### Saved entries
----------
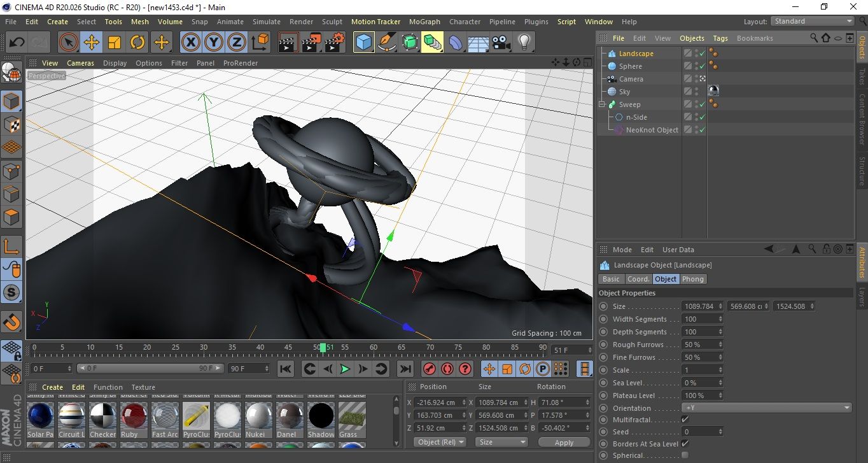868x463 pixels.
Task: Uncheck the Multifractal checkbox
Action: [x=685, y=420]
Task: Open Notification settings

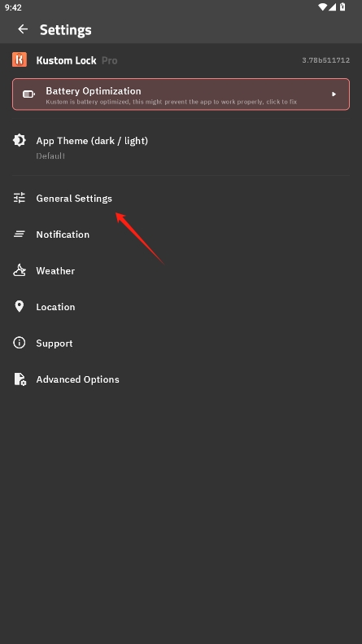Action: click(x=181, y=234)
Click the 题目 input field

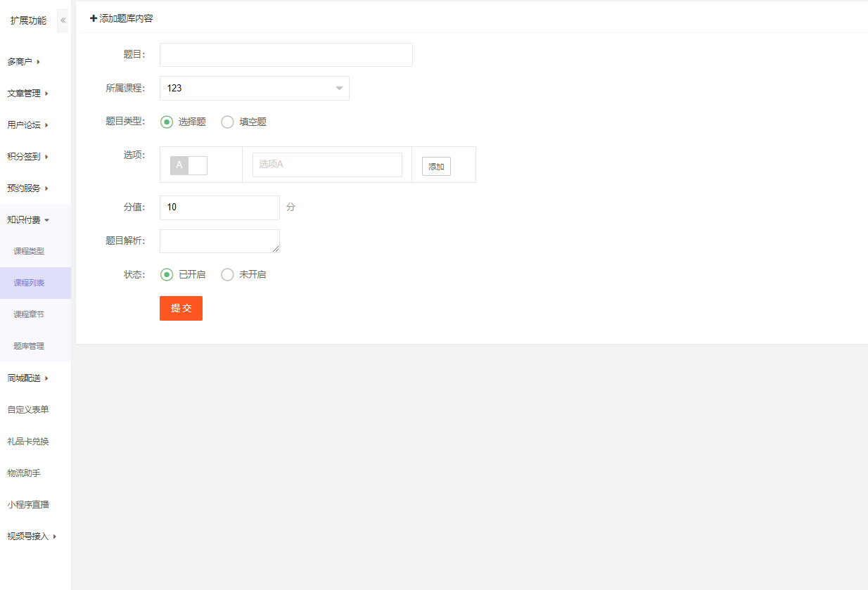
----------
### Aim of the task
Emit the lines of the data above from the one containing "Task: Open Notification settings" through its final line, both endpoints included. Pictures do not belong in the output.

### Answer box
Task: Open Notification settings

Action: click(x=181, y=234)
Click the 题目 input field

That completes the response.